Zach Seely | HARD PACK

PART TWO OF THE PRINT SERIES

“HARD PACK is a new type of ski magazine that combines edgy reportage with cerebral writing to create a new lexicon for the sport that is weird, philosophical, and dangerously fun.”

Since its launch, Hard Pack has challenged the conventions of ski media—treating skiing not simply as a performance spectacle, but as culture. Drawing from fashion, architecture, literature, and contemporary art, the magazine expands skiing beyond the mountain and into a broader creative world, positioning the sport within conversations about design, philosophy, place, and aesthetics.
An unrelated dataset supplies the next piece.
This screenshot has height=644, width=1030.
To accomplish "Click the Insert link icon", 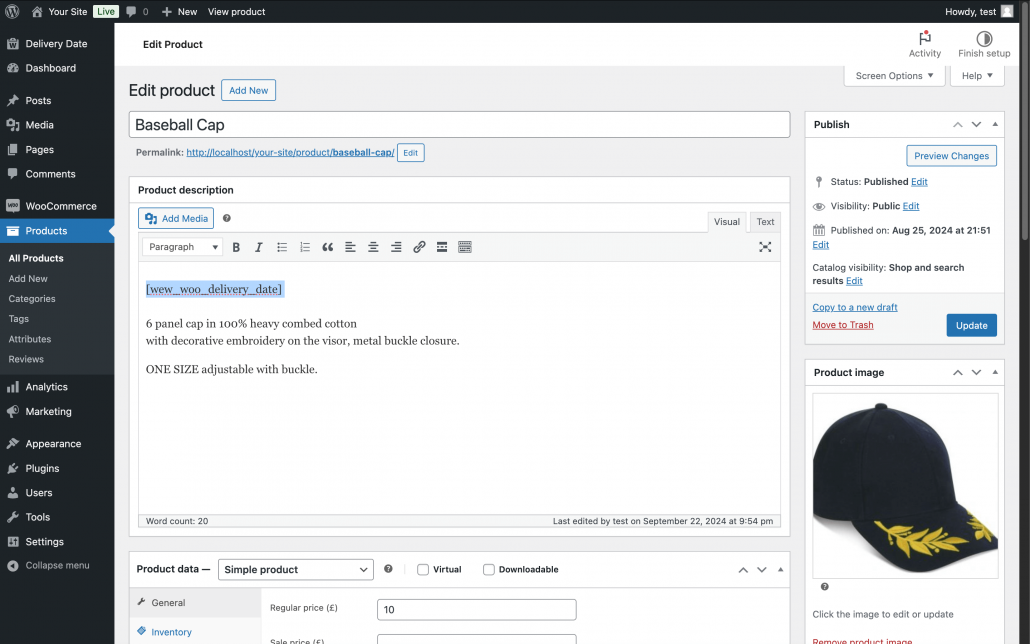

In this conversation, Zach Seely shares how he built Hard Pack—from a background in academia and the creative industries of New York, to co-founding Sandwich Magazine, and eventually self-funding the first issues of Hard Pack out of what he describes as a creative existential crisis. We talk about what it means to launch an independent print publication in a digital-first era, and why he has intentionally resisted turning it into a content machine.

Zach explains why he invites photographers and writers from outside the ski industry into the fold—fashion photographers, poets, critics, and novelists—believing that outsider perspectives can unlock new language for the sport and reveal skiing in ways that feel fresh, strange, and alive. Rather than focusing solely on tricks, lines, and technical feats, Hard Pack searches for tone, texture, and feeling.

We also get into the realities of building a print magazine today as well as cultivating a readership that lives not only in mountain towns but in cities like New York, Tokyo, London, Milan, and Berlin, and creating in-person extensions of the magazine—gallery exhibitions, collaborative art shows, and unconventional ski film events—that bring the community together beyond the page.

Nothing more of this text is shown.